Even more troubling are the children who are separated from family during the holidays. On any given day, there are roughly 400,000 kids in the foster care system. That is equivalent to every child in the Chicago public school system. These are kids with little reason to be thankful, much less a family with whom they can sit with and ponder what being thankful means. I recently wrote about one such child and his struggle to just find a family.
There are so many others that will be alone or wanting during the holidays. Our country has an elder population of over 40 million (aged 65+) as of 2010. It is estimated that over 30% of these people live alone. They may get together with relatives or friends on some occasions, but after decades of being around a family of some sort, many of these seniors now face almost every day by themselves.
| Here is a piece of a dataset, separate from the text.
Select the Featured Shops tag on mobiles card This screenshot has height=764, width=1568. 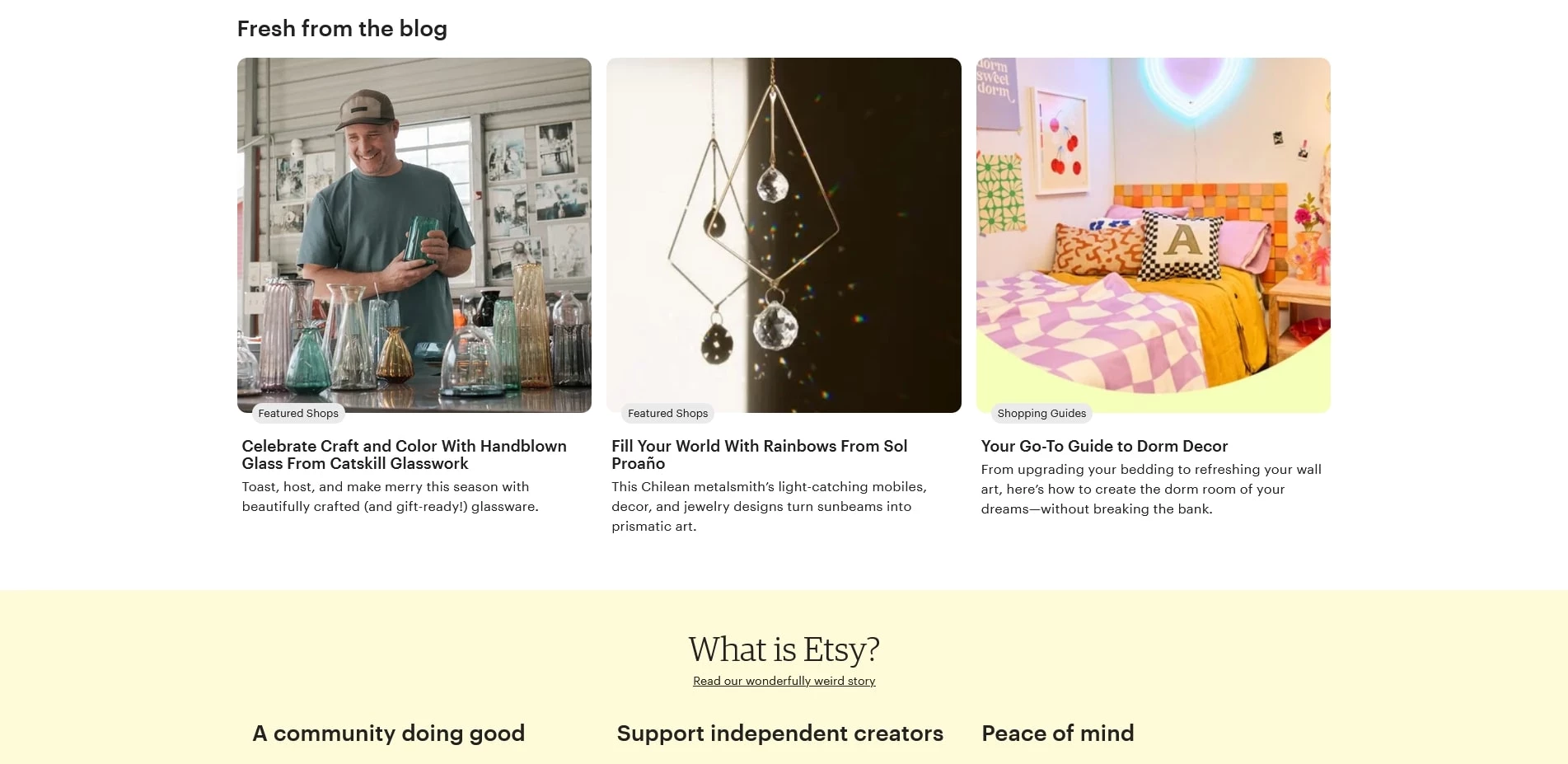point(667,413)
Another hard pressed segment of the population is homeless veterans. There are over 58,000 in the United States. After serving their country and risking their lives, it is difficult for some service members to transition to the civilian world. Many have untreated psychological issues, often compounded by drug and alcohol addictions.
In one way or another, it would be very easy for most of us to find someone that has less to be thankful for than ourselves. Maybe even as close as next door.
Recently, Penn Jillette, the speaking half of the magic-comedy duo Penn and Teller, was discussing poverty in our country and what we should do about it. He doesn’t favor government intervention; he thinks we should work to help those in our communities ourselves. To paraphrase, he essentially said that since one in five people are poor, that leaves four that can help the one.
There is no need to feel guilty for being prosperous and dampen the holiday season. For my part, I am hoping that this year, as part of our appreciation for the great things going on in our lives, we can find a way to give hope to someone else.
So please, enjoy your family and friends and what you have made for yourself; you have earned that. Just remember to share that good fortune with someone else so their lives can be enriched as well. Whether through a cash donation or a donation of our time, everyone can find a worthy cause that needs help. What better way to celebrate Thanksgiving than to give another a reason to be thankful?